Shetland Islands: Girls On the Croft

Travel — 19.11.25

Words & Photography: Ruby Harris

I googled horses on the Shetland Islands, and now I’m on a fourteen-hour boat ride from Aberdeen to Lerwick to go and live and work on a croft for two weeks. Apparently, this is a calm ride; you just have to hold onto the seats as you sway through the cabin. I saw a dolphin and lots of jellyfish off the top of the boat as I tried to watch the horizon to avoid being seasick. 

This trip feels special; I’m following my maternal bloodline. Both my grandmas’ great-grandparents came from these islands. Back then, there wasn’t enough food for the growing population, so the British promised a better life across the other side of the world in Aotearoa (New Zealand). At whose cost? Not theirs. Around 4% of Shetland’s population moved to New Zealand in the late 1800s, and I am a result of that.

On my drive from the ferry to the croft, I was surprised at the lack of trees. It smelt like home, salty, cold air. The first morning here, I woke up to silence. I blinked and went from running around in London to being a farm girl, back to my twelve-year-old self, listening to “Hey Ho” by the Lumineers. I had a riding assessment, and they said I have soft hands and a sticky seat, which could be due to muscle memory. I just know how to hold on.

Carrie, the girl who was also there working, and I treated ourselves to a trip to the closest town, Lerwick, for a fluffy coffee. We went into a bookshop and I picked up a book and tried to speak Shetland. A woman laughed and came over to read the words to me. She then talked to us about how the land shapes languages. The wind is so strong here, it blew at 197mph one day in 1992, so the accent has always been really harsh to survive.

 

 

One evening, I ran down to the beach, the sky opened, and sun rays fell through the cracks onto the ocean. I came back and swam through the seaweed in the bay. They love cold water swimming here. I just try to breathe. I’m not sure I love it yet.

I met my Gran’s second cousin. When I called to ask where she lived, she said: Past the shop, up the hill, turn left, second road on your left. After a few wrong turns, we found it. She’s quick and funny and made me pancakes with butter and jam. We talked about her great uncles and aunts leaving, never expecting to see their family ever again.

She calls earwigs forky bums. Potatoes tatties. 

She drove me down to show me the old croft my great-great-grandparents were born in, their well for water, ocean for food, and one humble room with a big fire to cook over and keep them warm. It makes sense. The self-sufficiency and isolation feel familiar. My body understands the landscape even if my mind doesn’t.
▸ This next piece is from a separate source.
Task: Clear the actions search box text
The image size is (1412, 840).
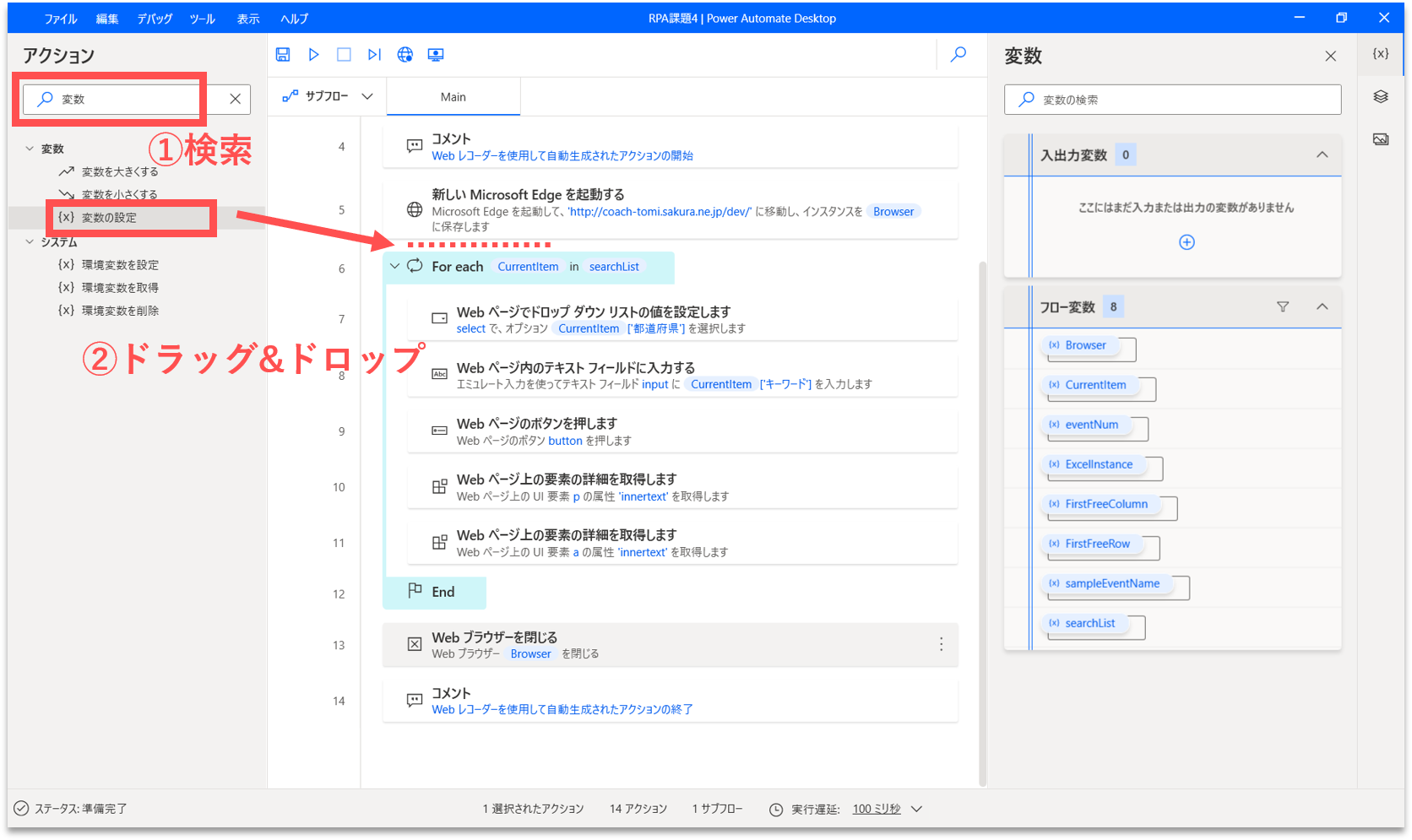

The morning routine goes: 

Tea and cereal with peanut butter and goat’s milk

Feed eight dogs

Milk goats

Feed goats

Feed chickens

Feed eleven horses

Pick up all the poos

Have a cup of tea and a biscuit. 

Dorothy, who runs this croft, is incredible. I have no idea how she does it by herself. I asked her how she maintains such a kind, welcoming environment with so many people coming through, and she said she believes not one person knows everything, and we are all there to work together to find solutions.

 

 

In the morning, we walked the ponies down the road with the local kids riding them to wave hi to the neighbor who’s too pregnant to come down. In the afternoon, we took someone out for their birthday trek, and after the last gallop she rode up beside me, grinning to say ‘that was horsesome‘.

On my last night, we swam at sunset, five of us women and two dogs running into the ocean. The water was crystal clear, and the beach was empty. From running up the hills on horseback, watching the stars fall over the ocean, and swimming in the ice-cold ocean, this experience has been a reminder of the strength and resilience of women and the importance of being humbled by nature.